"Jadi, kita mau makan di mana?" tanya Dejan sambil memasang sabuk pengaman.
"Sebenarnya aku belum ada ide, sih. Ke tempat biasa juga boleh, Mas."
Muka Dejan mendadak tegang. Mana dia tahu tempat biasanya mereka itu di mana?
"Gimana kalau ganti suasana? Biar enggak bosan aja," usul Dejan. Dia benar-benar cerdik menghindari bahaya.
"Ikut ke mana Mas Devan suka aja, deh, kalau begitu."
Dejan menyalakan mesin kemudian mobil itu mundur perlahan. Jalanan saat itu dipadati oleh berbagai jenis kendaraan. Kerlip lampu di sana-sini. Kintan tersenyum tak henti-henti.

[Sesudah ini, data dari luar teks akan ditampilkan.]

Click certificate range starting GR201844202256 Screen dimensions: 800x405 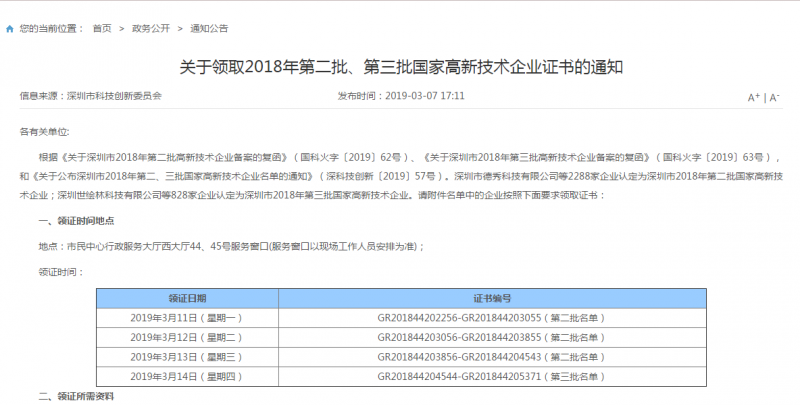pos(491,318)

Sepanjang perjalanan, Kintan banyak bercerita tentang rencana pembukaan cabang baru. Sudah ada dua investor besar yang membidik pasar Bogor dan Bandung. Selain itu, ada tiga calon investor lain yang ingin membuka outlet di wilayah Jabodetabek.
"Tan, menurutku, jangan langsung serentak kalau mau membuka cabang. Punya banyak cabang itu kelihatannya memang keren dan menguntungkan. Tapi jangan lupa mempertimbangkan kemungkinan terburuk."
Kintan mencerna usul Dejan--yang dikiranya Devan. Benar juga, ada banyak toko kue besar yang sudah lebih dahulu punya nama. Jika membuka banyak cabang sekaligus dan akhirnya sepi pembeli, itu tidak baik untuk keuangan Key and Cake. Ada banyak bahan pokok yang tidak bisa dibeli dalam jumlah eceran. Dia perlu membeli dalam jumlah besar jika ingin menekan biaya produksi dan memaksimalkan margin keuntungan.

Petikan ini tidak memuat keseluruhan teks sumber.